Of course, keeping track of a patient with self-report questionnaire scores completed over the Internet can appear to provide considerable savings, with fewer visits to doctors and other health professionals. Patients also may reduce costs of missing work, babysitting support, fuel, parking, and other indirect costs to visit a medical facility. Periodic patient questionnaires without visits probably can be implemented in selected patients effectively.
We would be concerned, however, that a general approach of using patient self-report as a primary basis to determine a need to visit a health professional as needed, without planned visits, may not be an effective strategy for most patients. Recognition of fluctuations in clinical status between visits appears of limited value if status at actual visits appears unchanged. Review of periodic patient questionnaires by a health professional may involve costs as great as the savings realized by not scheduling regular visits. Indeed, possible unnecessary visits and changes in therapies could actually increase costs.

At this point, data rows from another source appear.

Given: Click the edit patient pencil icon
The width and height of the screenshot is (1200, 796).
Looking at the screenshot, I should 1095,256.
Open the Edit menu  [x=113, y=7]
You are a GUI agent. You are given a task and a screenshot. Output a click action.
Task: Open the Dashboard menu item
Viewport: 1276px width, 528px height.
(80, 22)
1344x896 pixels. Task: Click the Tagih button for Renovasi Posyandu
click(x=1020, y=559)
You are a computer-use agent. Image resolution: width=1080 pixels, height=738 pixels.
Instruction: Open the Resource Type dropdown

Each of us finds MDHAQ/RAPID3 invaluable in usual patient care to provide quantitative data rather than relying only on nonquantitative impressions in formulating a patient history. Nonetheless, MDHAQ/RAPID3 is not a substitute for discussion with a patient. Indeed, further discussion is required to interpret MDHAQ/RAPID3 scores, just as it is to interpret laboratory tests. Further, every visit of a rheumatology patient should include a careful joint examination, although not necessarily a formal joint count, as well as consideration of imaging studies, laboratory tests, and other measures.
Face-to-face interactions between patients and health professionals often elicit important information that self-report questionnaires hint at, but cannot provide definitively. MDHAQ/RAPID3 in no way prevents collection of traditional measures, which remain important in the care of individual patients.
We suggest that a rheumatology patient evaluation without patient self-report information is most undesirable. The encounter often is greatly enriched by patient self-report questionnaire data, which generally are more sensitive to changes and of greater prognostic value than laboratory tests or imaging studies. However, monitoring patient status with only self-report information without face-to-face visits, including a joint and general physical examination, may be equally undesirable for most patients. The traditional encounter between patient and health professional — with a patient history, physical examination, and interactive conversation — remains the cornerstone of optimal patient care toward better outcomes. Patient questionnaires are not a substitute for periodic face-to-face encounters that include a traditional patient history and physical examination.